番外編① 雷に打たれる

私は、大学に入る前に一浪しましたので、就職したのは23歳の時です。


就職して2年目くらいから、結婚する30歳までの間に、長期休みを利用して、年1回は必ず『国内一人旅』を楽しみました。


プロフィール その4に書きましたが、「私をいつもお守り下さっている方がいる。一人じゃない」と高校生の時に教えていただいたお陰で、それからは、ひとりでいるのは苦ではありませんでした。

ただ、元々臆病な性格であるため、さすがに国外一人旅には行けませんでした。

(海外に初めて行くのは、新婚旅行で!と漠然と決めていたのもありますが)


初めての一人旅で、老舗旅館に泊まったところ、宿の仲居さんに「この人、女一人で来て、自殺するんじゃないだろうか」と思われたことがあります。

今では女性の一人旅は当たり前かもしれませんが、当時はまだ、若い女性が一人で旅館に泊まる光景はあまり目にしなかったのかもしれませんね。

宿は混んでいてお忙しかったでしょうに、とても手厚い接待を受けた思い出があります。


次の年からは旅館やホテルではなく、ユースホステルに泊まる様になりました。

一人で旅行をするのは苦ではありませんが、旅先では人恋しくなり、話し相手が欲しくなります。

そこで、友人にユースホステルを紹介され、泊まってみることにしました。

ユースホステルは、男女別の相部屋で、一人で来ている方が多いので、同室の女性たちとはすぐ親しくなれますし、食事の時間には男性たちとも旅の情報交換が出来て、とても楽しいところでした。

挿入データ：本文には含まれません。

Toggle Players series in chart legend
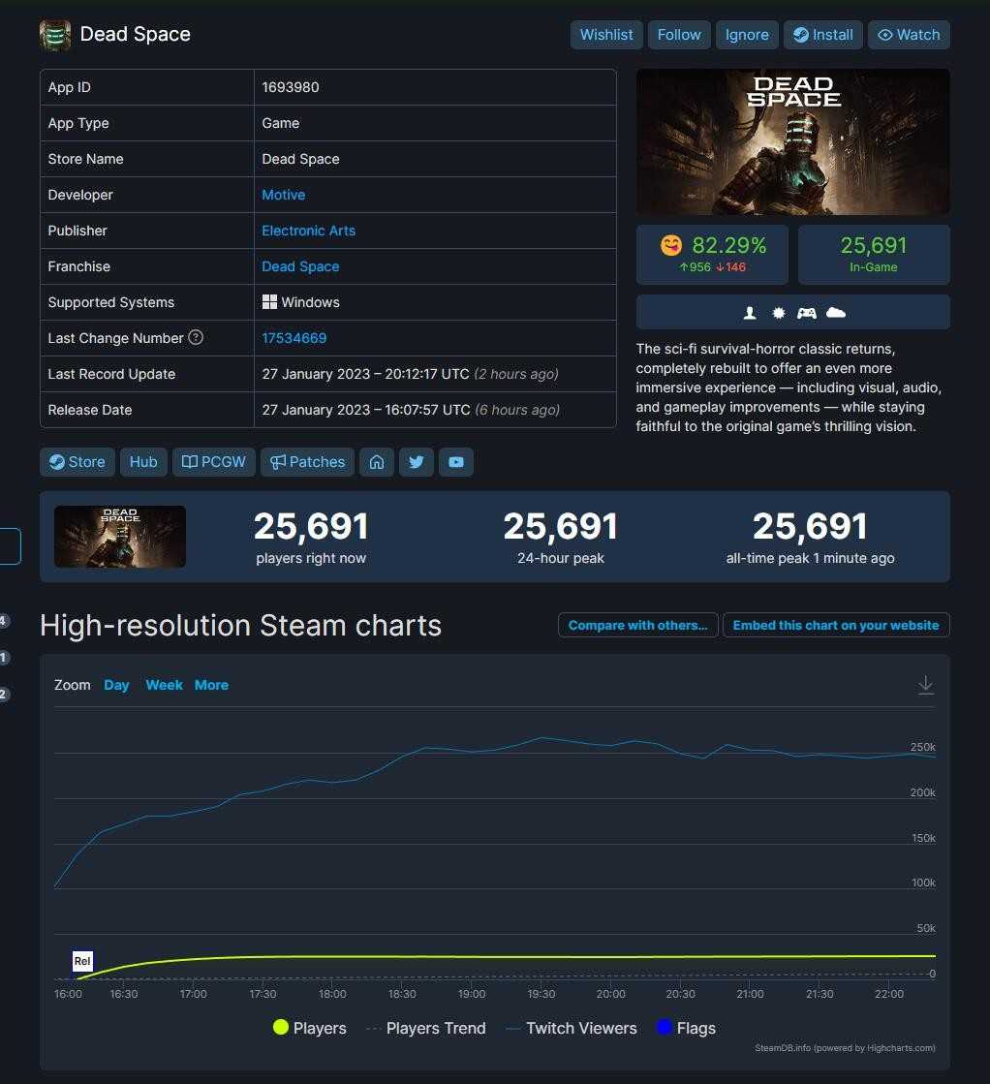 coord(310,1028)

その魅力にハマってしまい、わざわざ人里離れたユースホステルに泊まりに行くこともありました。


就職3年目に、岩手県の遠野(とおの)ユースホステルに向かっていた時でした。

その日は非常に激しい雨が降っており、空が真っ黒でした。時折、強い雷が光って凄まじい雷鳴が響き渡っていました。そんな中、最寄りの停留所でバスを降りると、そこは、田んぼと茅葺き屋根の民家が数軒しかない場所でした。

折り畳み傘を開いて歩き始めましたが、命の危険を感じ、途中のとある民家の茅葺き屋根の下で雨宿りさせていただくことにしました。

そうしたら、住民のおばあさんがわざわざ出てきて下さって、中の玄関で雨宿りさせていただくことになりました。

30分くらい経った頃でしょうか。雨が少し小降りになってきたので、おばあさんにお礼を行って、覚悟を決めて外に出ました。

その民家から、ユースホステルまでは200mくらいでした。

宿は見えているけれど、足の遅い私は、走ってもすぐには着けないだろうと思い、ゆっくり歩いて行くことにしました。

折り畳み傘を開いて、1歩歩きはじめた途端、『ピカッ』と大きな閃光に包まれました。

一瞬、「死んだ!」と思いました。

しかし、光った瞬間、その稲光が傘の木の柄部分から真下に落ちたのをこの目でハッキリ見ました。

雷は、私の体内を通るより、直接下に落ちた方が早いと判断したみたいです。

真下の地面に落ちましたが、幸いなことに、感電しなかったみたいで、足などにもヤケドの跡はありませんでした。


この時ほど、大好きだった祖母を始め、私をお護り下さっている方々に感謝したことはありません。


『雷に打たれた』ことに何か意味はあったのでしょうか。その後も普通に旅を続けることができましたし、帰ってからも特に変わったことはなかった気がします。


あとになって、『雷に打たれる』スピリチュアル的な意味を調べてみました。

浄化」「変革」などの意味がある様です。

全てをやり直した方が良い」「変革の時が訪れている」というメッセージだそうです。


私はこの意味を知らず、そのまま過ごしてしまいましたが、知っていたら、何かを変えることが出来たかもしれません。

ただ、この時から「自分が今生きていることはありえないくらい有難いことなんだ!」「いつ死んでも悔いがないように生きよう!」と強く思う様になりました。